Progress in two key shopping mall projects in Warsaw
As of 31 December 2014, both projects reached a respectable number of pre-lease agreements. With regard to Galeria Północna, 10 agreements for total 19,921 sq m of space were signed, which brought the project’s pre-lease level to 31%. There is a significant number of pre-lease agreements that is under advanced negotiations.
Galeria Wilanów saw 11 pre-lease agreements for a total of 15.627 sq m of space signed by the end of 2014. This amounts to a pre-lease level of 25%, with additional pre-lease contracts in the pipeline.
Applications for building permits for both projects are currently being processed. In regard to Galeria Północna, the process has reached its final stage and as for Galeria Wilanów, the application process is progressing.

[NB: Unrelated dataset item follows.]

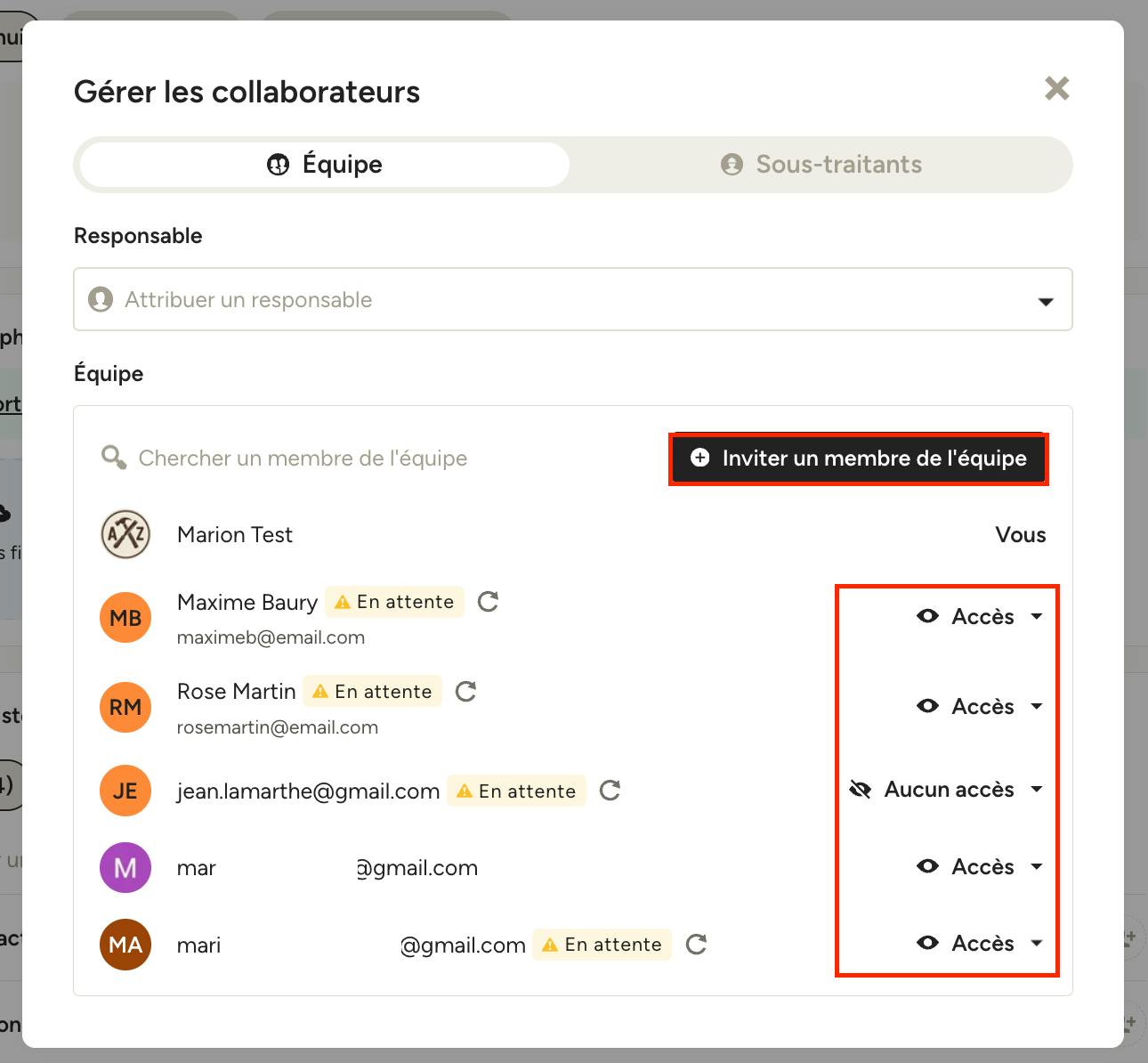Click the search magnifier icon
This screenshot has height=1063, width=1148.
114,458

New leases and lease renewals
Despite continuous market pressure on rental rates, GTC benefits from outstanding reputation among renowned tenants, who value company’s experience and quality. Year 2014 was marked by numerous significant new leases and renewals, as well as pre-lease agreements for GTC’s new projects, totalling 147,500 sq m in Central and Eastern as well as South East Europe.
Significant renewals and extensions:
- Hungarian Gov., Budapest, Hungary – 28,787 sq m
- ExxonMobil in Center Point, Budapest, Hungary – 19,000 sq m
- IBM in Korona Office Complex, Kraków, Poland – 7,154 sq m
- Microsoft in City Gate complex, Bucharest, Romania – 6,845 sq m
- Roche in City Gate complex, Bucharest, Romania – 2,881 sq m
Significant pre-lease agreements:
- Carrefour in Galeria Północna and Galeria Wilanów, Warsaw, Poland – 16,100 sq m (combined)

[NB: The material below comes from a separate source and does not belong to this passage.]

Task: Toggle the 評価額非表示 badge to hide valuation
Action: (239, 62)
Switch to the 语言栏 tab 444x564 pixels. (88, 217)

- LPP Group in Galeria Północna and Galeria Wilanów, Warsaw, Poland – 9,350 sq m (combined)
- Cinema City in Galeria Północna and Galeria Wilanów, Warsaw, Poland – 7,300 sq m (combined)
- H&M in Galeria Północna, Warsaw, Poland – 2,100 sq m
1 Profit before taxes, movement in valuation of investment assets, depreciation and change in fair value of hedges
2 Profit before taxes, movement in valuation of investment assets, depreciation and change in fair value of hedges
GTC Group is at the forefront of the commercial real estate sector in Central, Eastern and Southern Europe. Its shares are listed on the Warsaw Stock Exchange and featured in the WIG30 index as well as many other international indices.
The Group was founded in 1994. Ever since we have been active on the real estate markets in Poland, Romania, Serbia, Croatia, Bulgaria, Hungary and Slovakia and we have developed 60 commercial buildings, offering over 1,000,000 sq m of lease area and nine residential projects offering over 400,000 sq m of floor space. Today GTC owns and manage 35 commercial buildings, office buildings and shopping centers, which combined space accounts for 665,000 sq m.